As holiday season rapidly approaches, major retailers are forecasting higher costs and empty shelves due to relentless supply side disruptions. Skyrocketing shipping rates, labor shortages and headwinds in the trucking industry are all contributing to elevated costs in the sector that are unlikely to subside this year.
While those costs are going to be passed onto the consumer, survey data shows that more than a third of shoppers are forecast to spend more this holiday season compared to the pandemic ridden season last year, likely negating part of the increase in final prices. Retailers are likely to stage a comeback as COVID-19 cases continue to decline and shoppers prepare to splurge on gifts after being largely unable to last year.
Related ETF: SPDR S&P Retail ETF (XRT)
Retailers Battling Persistent Supply Headaches
The global supply chain has been in complete disarray since the beginning of the pandemic, but effects around the world have lasted much longer than many originally anticipated. One of those consequences is the fact consumers are likely to pay more for their gifts this coming holiday season as retailers are struggling with empty shelves and higher costs.
A major factor adding to the retail sector’s troubles is the constant backlog of container ships at ports from Los Angeles to Southern China. MRP has previously highlighted the shipping industry, noting that shippers were raking in record-breaking profits due to rates that skyrocketed to unimaginable levels.
Nikkei Asia recently reported that shipping rates from China to the US have recently plunged from their record highs, falling from $15,000 per 40-foot container to around $8,000. However, that is still well above the pre-pandemic rate of $1,500 and is expected to remain elevated through holiday shopping season as demand ramps up.
Marlo Cordero, executive director of the Port of Long Beach which will move roughly 20 million containers this year, told Business Insider that the shipping industry is in crisis mode due to persistent backlogs. That has led to constant delays and shortages for retailers across the US.
Not only has shipping across the seas been a headache but transporting goods by truck has been another hassle. Labor shortages in the trucking industry have stalled deliveries, added extended delays and cut into retailers’ profitability due to higher transport costs. The truck driver shortage is so significant that companies are now aiming to have teens, aged 18-20, learn how to drive large tractor-trailers to alleviate some of the effects of the deficit, per The Wall Street Journal.

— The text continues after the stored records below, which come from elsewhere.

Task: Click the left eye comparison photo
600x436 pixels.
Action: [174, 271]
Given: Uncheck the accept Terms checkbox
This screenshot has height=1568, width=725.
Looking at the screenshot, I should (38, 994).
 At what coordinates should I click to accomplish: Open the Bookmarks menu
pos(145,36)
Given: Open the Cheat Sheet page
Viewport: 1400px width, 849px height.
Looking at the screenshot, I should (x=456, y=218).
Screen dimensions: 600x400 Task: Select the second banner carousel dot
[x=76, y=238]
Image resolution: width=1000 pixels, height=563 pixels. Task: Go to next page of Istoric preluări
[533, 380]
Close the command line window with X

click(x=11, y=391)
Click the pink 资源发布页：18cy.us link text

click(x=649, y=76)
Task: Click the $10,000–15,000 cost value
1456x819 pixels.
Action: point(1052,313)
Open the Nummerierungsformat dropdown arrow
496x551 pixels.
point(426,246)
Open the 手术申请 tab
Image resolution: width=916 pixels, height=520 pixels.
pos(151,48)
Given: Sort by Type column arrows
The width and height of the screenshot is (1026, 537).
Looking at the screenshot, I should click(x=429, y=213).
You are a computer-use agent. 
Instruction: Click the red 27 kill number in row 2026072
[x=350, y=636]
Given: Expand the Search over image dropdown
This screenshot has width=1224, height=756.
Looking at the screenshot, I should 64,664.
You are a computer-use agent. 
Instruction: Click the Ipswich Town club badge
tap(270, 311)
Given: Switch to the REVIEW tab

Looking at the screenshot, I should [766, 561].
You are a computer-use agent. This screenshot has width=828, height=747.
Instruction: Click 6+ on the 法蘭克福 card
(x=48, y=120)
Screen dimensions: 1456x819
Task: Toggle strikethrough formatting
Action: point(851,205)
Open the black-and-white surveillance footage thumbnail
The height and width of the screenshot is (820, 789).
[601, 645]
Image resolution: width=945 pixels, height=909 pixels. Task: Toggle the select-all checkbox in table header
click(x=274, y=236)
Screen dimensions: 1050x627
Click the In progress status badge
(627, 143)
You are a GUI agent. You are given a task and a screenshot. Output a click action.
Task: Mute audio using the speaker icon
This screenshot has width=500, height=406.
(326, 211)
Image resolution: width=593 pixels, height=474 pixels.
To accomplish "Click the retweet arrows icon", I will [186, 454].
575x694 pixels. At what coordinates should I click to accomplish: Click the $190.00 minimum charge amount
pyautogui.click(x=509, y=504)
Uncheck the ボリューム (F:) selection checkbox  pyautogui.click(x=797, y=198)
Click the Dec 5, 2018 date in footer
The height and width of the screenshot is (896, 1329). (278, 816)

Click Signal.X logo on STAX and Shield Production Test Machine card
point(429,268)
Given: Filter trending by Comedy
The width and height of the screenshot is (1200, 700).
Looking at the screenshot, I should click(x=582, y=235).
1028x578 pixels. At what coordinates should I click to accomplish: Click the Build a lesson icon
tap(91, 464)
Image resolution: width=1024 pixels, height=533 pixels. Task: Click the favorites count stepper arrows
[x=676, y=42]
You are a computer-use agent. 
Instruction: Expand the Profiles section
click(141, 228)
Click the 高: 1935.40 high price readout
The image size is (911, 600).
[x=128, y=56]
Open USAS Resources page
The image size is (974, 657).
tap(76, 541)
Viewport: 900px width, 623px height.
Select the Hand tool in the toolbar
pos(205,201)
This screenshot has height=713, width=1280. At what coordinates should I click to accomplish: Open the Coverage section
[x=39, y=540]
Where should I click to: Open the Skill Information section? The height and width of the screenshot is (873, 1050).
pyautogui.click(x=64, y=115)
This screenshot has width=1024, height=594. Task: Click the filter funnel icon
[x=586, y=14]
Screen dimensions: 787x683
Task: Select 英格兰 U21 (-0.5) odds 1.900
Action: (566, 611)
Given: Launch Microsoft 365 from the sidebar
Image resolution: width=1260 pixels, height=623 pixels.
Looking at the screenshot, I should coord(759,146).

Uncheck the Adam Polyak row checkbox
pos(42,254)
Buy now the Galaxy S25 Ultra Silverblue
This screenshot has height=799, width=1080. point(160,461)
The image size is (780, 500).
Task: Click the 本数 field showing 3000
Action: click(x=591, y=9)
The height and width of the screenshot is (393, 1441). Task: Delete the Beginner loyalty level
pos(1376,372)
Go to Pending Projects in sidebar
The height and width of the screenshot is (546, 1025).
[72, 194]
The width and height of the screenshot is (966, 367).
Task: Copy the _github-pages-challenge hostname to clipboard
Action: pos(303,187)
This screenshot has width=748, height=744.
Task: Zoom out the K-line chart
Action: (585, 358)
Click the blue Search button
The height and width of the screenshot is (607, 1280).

The labor shortage is plaguing retailers as well. Retail Dive writes that companies are planning to hire hundreds of thousands of workers before the holiday shopping season. To due so, they’ve enticed workers with higher wages, bonuses and even tuition assistance. As of July, the number of retail job openings reached 1.2 million, up from 876,000 in 2020.
Price Tags Jump as Shoppers Gear Up for Holiday Season
While retailers have had to pay more and offer greater incentives to new hires, they’re also raising price tags at a time when shoppers are expected to spend significantly more this holiday season. A recent Klarna survey, highlighted by Retail Dive, found that 34% of shoppers expect to spend more during the holidays compared to the 2020 season.
Further, 62% of respondents plan to shop at big-box retailers, while 37% said they would…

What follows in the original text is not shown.